Rog mi fissava senza parlare, e io cominciavo a sentirmi a disagio. — Ehi, Rog, non facciamo scherzi! Io non c’entro più, in tutto questo. Ho concluso il mio compito, salvo qualche apparizione sporadica per l’astronave. Sporca o pulita che sia, la politica non è il mio gioco preferito… limitatevi a pagarmi e a rispedirmi a casa, e vi garantisco che non m’interesserò più di politica, neppure per andare a votare!

— Molto probabilmente non ce ne sarà realmente bisogno. Il professor Capek riuscirà quasi certamente a rimetterlo in sesto. Ma non si tratta di una cosa difficile e laboriosa… come la cerimonia dell’adozione. Si tratta solo di un’udienza con l’imperatore e…

— L’imperatore! — quasi gridai. Come la maggior parte degli americani non capivo la monarchia. Anzi non ne approvavo l’istituzione, nel mio intimo, e avevo un timore inconfessato, quasi puerile, dei re.
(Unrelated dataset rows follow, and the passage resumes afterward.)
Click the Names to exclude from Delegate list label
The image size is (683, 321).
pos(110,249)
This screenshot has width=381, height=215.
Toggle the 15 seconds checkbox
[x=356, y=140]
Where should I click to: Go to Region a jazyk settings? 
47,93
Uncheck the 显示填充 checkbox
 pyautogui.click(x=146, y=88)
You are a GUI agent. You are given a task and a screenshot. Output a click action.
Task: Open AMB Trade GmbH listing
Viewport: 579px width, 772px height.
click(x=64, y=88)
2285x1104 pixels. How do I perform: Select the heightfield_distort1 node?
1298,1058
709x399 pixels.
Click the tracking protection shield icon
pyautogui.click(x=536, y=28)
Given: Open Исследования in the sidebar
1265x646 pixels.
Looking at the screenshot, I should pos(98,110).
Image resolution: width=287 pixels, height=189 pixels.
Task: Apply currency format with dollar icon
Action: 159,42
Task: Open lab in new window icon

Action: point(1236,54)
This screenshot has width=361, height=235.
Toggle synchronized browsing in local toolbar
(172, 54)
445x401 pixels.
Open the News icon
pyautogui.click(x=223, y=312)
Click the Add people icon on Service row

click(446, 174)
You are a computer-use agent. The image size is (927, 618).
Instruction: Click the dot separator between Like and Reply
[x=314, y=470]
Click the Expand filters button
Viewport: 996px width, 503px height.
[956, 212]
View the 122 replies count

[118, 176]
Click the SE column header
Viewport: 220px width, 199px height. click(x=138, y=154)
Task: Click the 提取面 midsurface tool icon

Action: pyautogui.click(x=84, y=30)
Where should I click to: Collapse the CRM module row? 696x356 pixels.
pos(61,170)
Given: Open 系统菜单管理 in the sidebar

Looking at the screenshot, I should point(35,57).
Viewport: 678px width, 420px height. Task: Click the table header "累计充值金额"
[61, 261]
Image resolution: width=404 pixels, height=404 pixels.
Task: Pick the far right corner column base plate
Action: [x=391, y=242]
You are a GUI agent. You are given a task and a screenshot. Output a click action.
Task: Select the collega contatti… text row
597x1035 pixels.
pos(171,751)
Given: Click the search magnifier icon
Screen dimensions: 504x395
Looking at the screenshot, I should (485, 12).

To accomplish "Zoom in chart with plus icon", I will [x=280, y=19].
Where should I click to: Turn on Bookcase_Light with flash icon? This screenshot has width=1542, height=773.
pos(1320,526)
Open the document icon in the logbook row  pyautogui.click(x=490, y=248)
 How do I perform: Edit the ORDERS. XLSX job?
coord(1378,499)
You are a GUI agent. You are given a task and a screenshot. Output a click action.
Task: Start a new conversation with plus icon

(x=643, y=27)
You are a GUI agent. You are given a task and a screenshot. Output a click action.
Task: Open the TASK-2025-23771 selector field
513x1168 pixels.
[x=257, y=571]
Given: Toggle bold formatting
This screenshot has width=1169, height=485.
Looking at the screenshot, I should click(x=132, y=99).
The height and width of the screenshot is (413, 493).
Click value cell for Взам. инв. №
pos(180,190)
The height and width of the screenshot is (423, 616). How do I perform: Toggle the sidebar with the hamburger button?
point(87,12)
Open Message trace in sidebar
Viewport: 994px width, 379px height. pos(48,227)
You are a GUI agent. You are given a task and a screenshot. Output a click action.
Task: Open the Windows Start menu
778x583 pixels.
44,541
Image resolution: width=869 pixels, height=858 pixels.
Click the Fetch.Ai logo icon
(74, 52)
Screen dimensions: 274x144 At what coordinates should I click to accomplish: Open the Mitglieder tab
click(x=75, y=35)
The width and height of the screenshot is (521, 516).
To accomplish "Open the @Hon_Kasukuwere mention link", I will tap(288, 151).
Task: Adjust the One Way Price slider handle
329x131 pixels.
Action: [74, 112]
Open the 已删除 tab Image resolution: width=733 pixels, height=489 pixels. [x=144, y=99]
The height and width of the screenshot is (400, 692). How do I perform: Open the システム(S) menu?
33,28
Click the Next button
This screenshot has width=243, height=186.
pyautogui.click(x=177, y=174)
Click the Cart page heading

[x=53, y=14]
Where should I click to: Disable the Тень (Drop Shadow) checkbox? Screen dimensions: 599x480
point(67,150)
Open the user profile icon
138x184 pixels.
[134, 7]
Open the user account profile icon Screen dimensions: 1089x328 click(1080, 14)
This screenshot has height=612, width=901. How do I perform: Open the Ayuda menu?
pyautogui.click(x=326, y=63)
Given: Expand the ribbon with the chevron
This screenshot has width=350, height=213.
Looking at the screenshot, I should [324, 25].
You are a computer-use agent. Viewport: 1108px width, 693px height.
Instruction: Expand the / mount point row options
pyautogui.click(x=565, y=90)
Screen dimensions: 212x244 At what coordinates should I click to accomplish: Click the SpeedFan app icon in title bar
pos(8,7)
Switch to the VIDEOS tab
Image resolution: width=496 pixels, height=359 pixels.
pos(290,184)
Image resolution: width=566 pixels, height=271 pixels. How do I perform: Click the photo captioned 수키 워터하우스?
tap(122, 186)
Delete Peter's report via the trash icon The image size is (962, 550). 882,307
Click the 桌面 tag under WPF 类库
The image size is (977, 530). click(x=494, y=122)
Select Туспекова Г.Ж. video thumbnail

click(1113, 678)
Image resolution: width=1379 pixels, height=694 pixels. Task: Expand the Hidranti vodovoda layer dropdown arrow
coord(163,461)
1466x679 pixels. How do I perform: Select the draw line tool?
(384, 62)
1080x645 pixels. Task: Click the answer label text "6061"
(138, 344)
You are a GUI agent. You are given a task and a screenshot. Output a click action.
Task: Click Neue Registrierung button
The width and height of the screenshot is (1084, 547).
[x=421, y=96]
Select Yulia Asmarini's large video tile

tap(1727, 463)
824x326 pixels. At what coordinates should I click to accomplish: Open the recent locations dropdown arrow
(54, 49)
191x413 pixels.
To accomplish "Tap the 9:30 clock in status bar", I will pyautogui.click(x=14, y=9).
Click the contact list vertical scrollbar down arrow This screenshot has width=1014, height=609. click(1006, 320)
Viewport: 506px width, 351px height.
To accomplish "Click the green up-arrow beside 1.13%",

Dopotutto noi americani siamo entrati nell’Impero dalla porta di servizio. Quando rinunciammo alla condizione di associati in base a trattato, per avere i vantaggi di una voce in capitolo negli affari dell’Impero a piena parità di diritto con gli altri, venne esplicitamente convenuto che le nostre istituzioni locali, la nostra Costituzione e così via, sarebbero rimaste intatte, e tacitamente ci si accordò nel senso che nessun membro della famiglia reale si sarebbe mai recato in visita in America. Forse abbiamo fatto male ad agire così, forse, abituandoci alla monarchia, non ne avremmo oggi tanto timore. A ogni buon conto, è notorio che proprio le "democratiche" donne americane hanno la bramosia di venir presentate a Corte, più di chiunque altro.